+++ Passage provided +++

In other words, at our most helpless, at the times when we suffer or face affliction of various kinds, when we cannot understand why things for us and around us are the way they are, then the believer directs that prayer toward the God who has promised to hear us, even if we do not see how or when He will act. It is placing our complaint in the ears of the only one who can help. During these evenings in Lent, we’re going to hear some psalms of lament and learn from them how to pray in this way—how to bring our lament before our faithful God.

We start, as we do every Ash Wednesday, with Psalm 51. No doubt you know the context. David composed it after he had been confronted with his sin by the prophet Nathan. He had taken Bathsheba to his bed as if she were his wife, rather than the wife of Uriah. He had exercised his divine authority as king in a blasphemous way, displeasing to the God who had made him king. He compounded his initial sin with murder and the hardening of his heart. And it is not until God sends Nathan that the double-edged sword of God’s word pierces David’s conscience and heart.

Now what? What does David do? When he has been confronted with his sin, and there is literally no way for him to go back and undo it, how can he fix it? When the full horror of what he has done finally breaks through, what can he say? What he does say is Psalm 51. It is a lament because David finds himself helpless in the face of his sin; “for I know my transgressions and my sin is ever before me.” He feels as if his bones have been broken by the force of God’s Law, and in his sin, if God did not intervene, he would have driven the Holy Spirit from himself.

+++

● **Problem 1**:
Using the passage on Psalm 51, answer each question briefly.
(a) During what season's evenings will psalms of lament be heard?
(b) Who confronted David with his sin?
(c) What does David feel the force of God's Law has done to his bones?
● **Problem 2**:
Decide whether each statement agrees with the passage on Psalm 51. Give yes or no, then quote the words that decide it.
(a) Psalm 51 is where they start every Ash Wednesday.
(b) David's wrongdoing went no further than taking Bathsheba.
(c) David still had a way to go back and undo his sin.

+++ Record extracts +++

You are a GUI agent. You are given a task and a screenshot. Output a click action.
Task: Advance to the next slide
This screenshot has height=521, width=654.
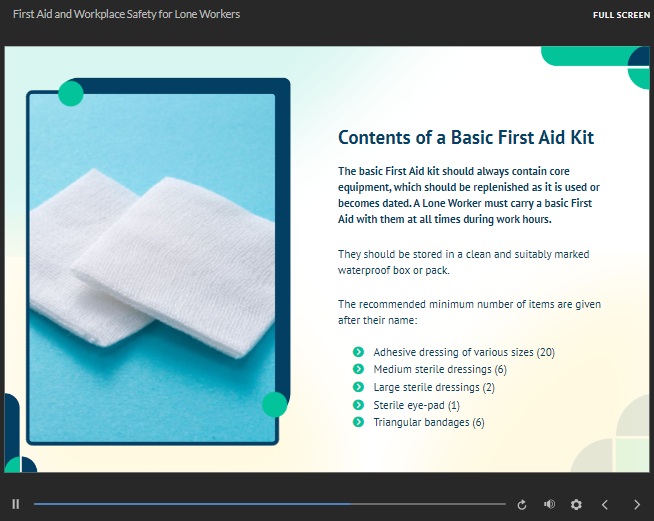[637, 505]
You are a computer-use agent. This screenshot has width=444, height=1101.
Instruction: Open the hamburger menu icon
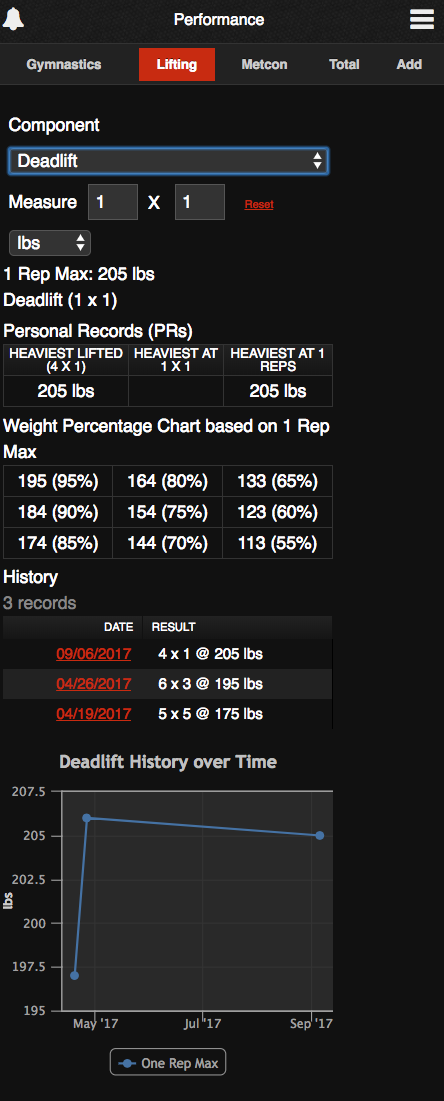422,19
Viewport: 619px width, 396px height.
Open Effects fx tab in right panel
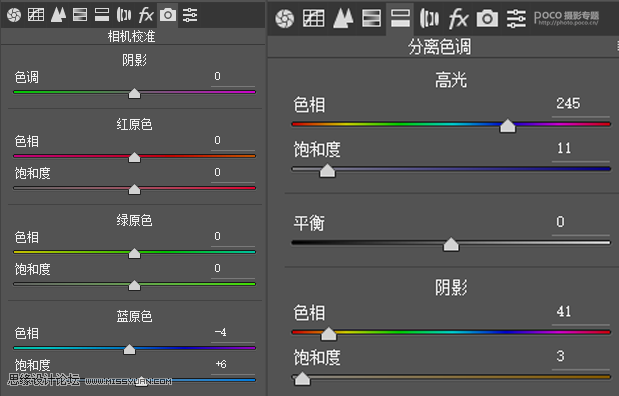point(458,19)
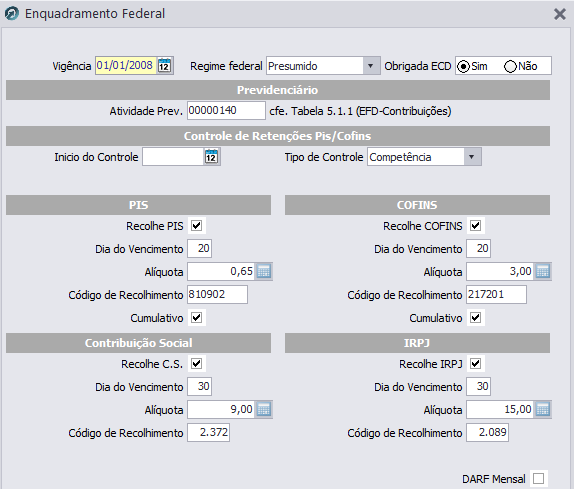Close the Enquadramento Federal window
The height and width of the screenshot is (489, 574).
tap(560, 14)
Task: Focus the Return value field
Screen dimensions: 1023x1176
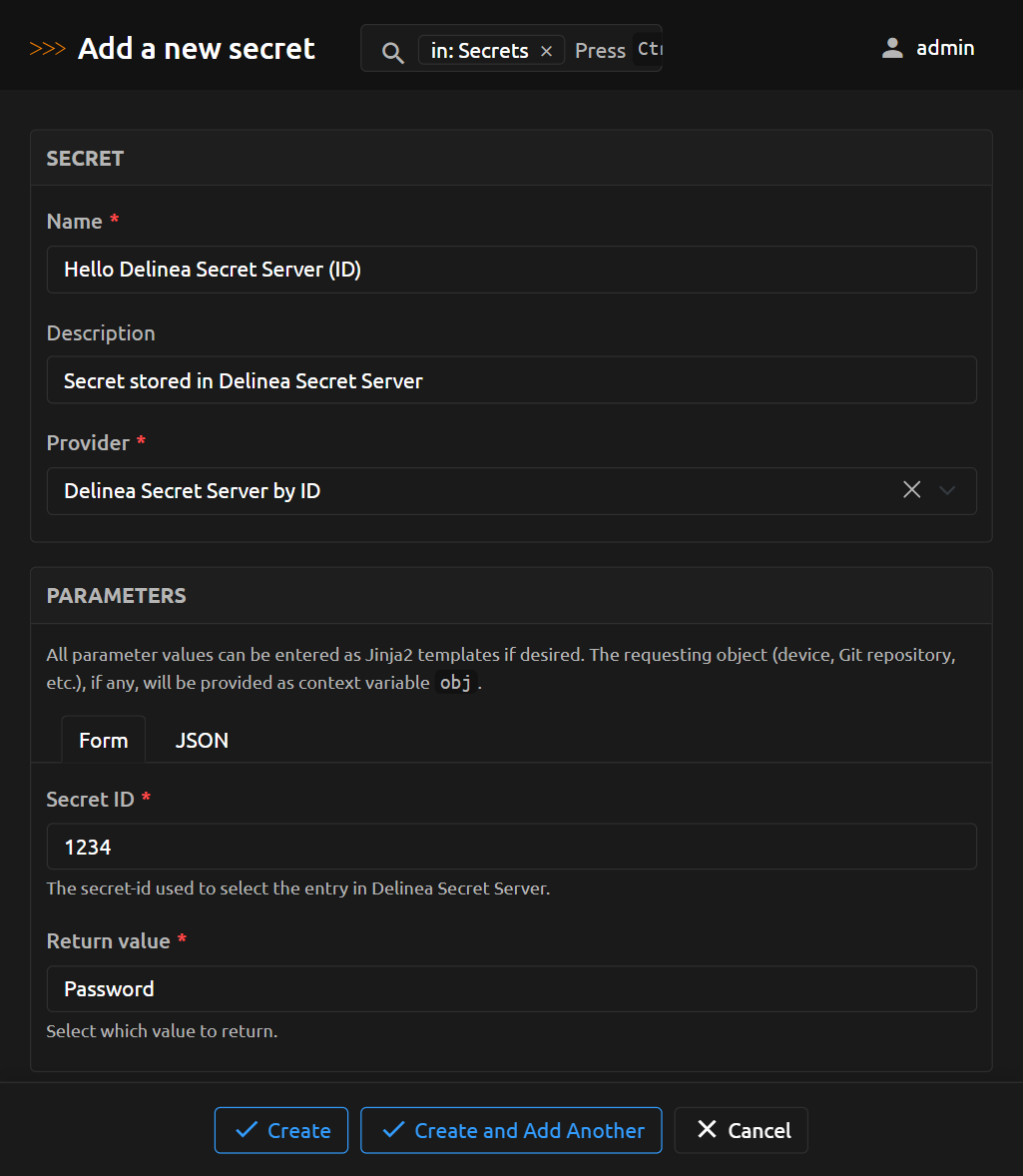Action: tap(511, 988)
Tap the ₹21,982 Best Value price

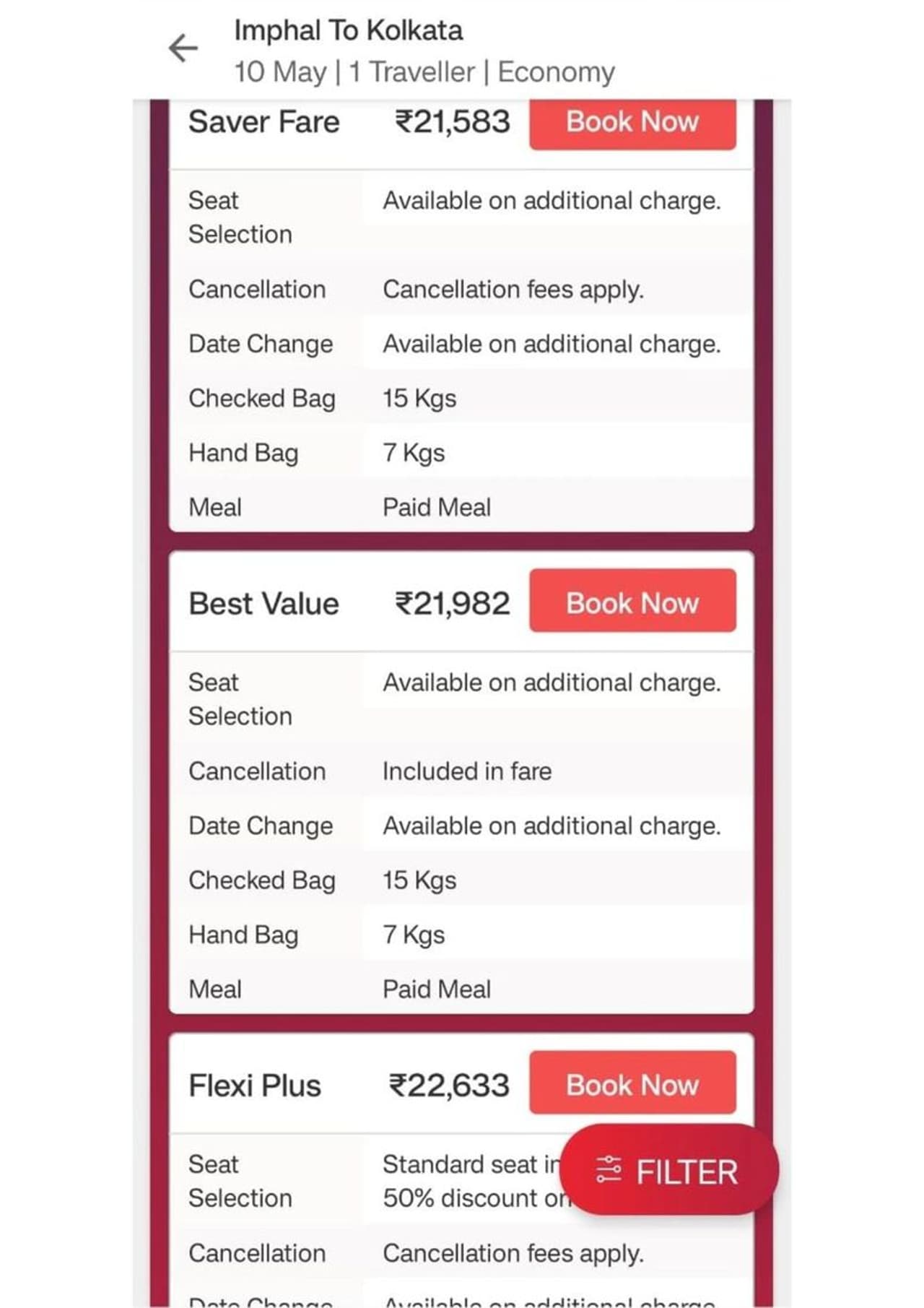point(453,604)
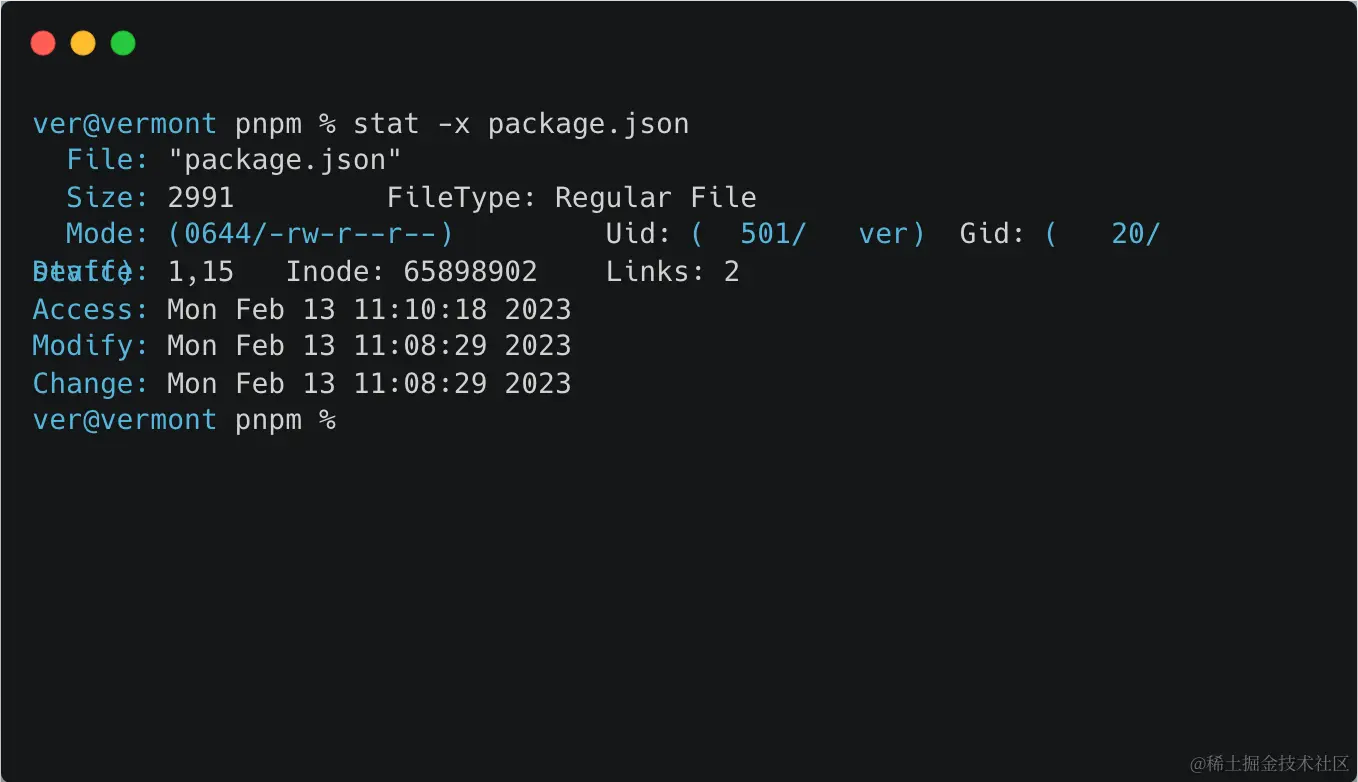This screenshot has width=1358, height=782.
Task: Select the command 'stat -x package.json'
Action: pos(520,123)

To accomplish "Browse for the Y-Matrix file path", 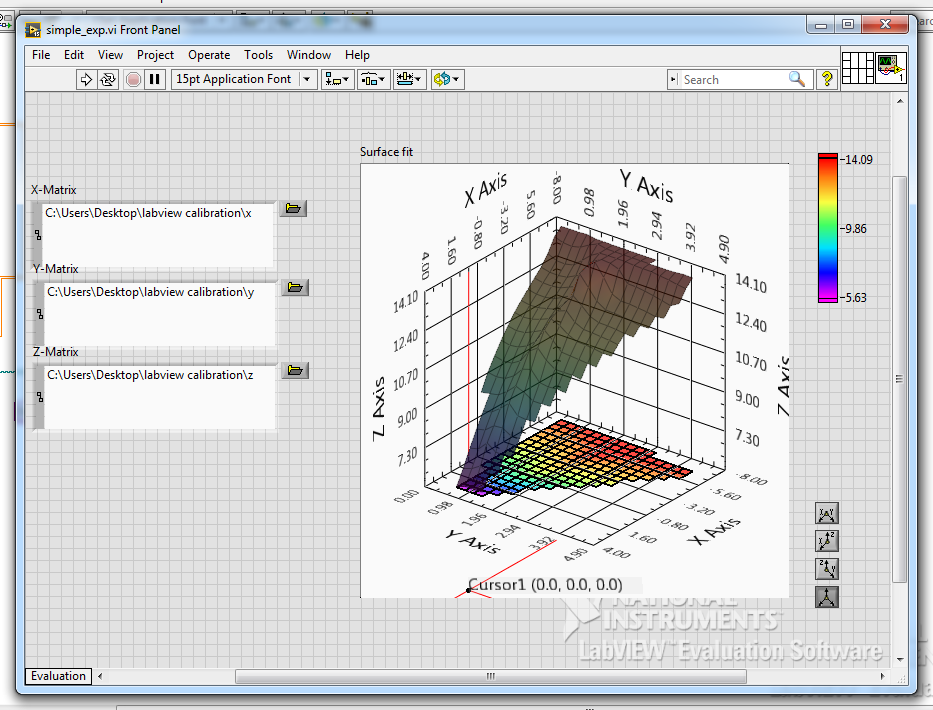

+++

● **Task result 1**:
(a) Lent.
(b) The prophet Nathan.
(c) Broken them.

● **Task result 2**:
(a) Yes: "We start, as we do every Ash Wednesday, with Psalm 51."
(b) No: "He compounded his initial sin with murder and the hardening of his heart."
(c) No: "there is literally no way for him to go back and undo it"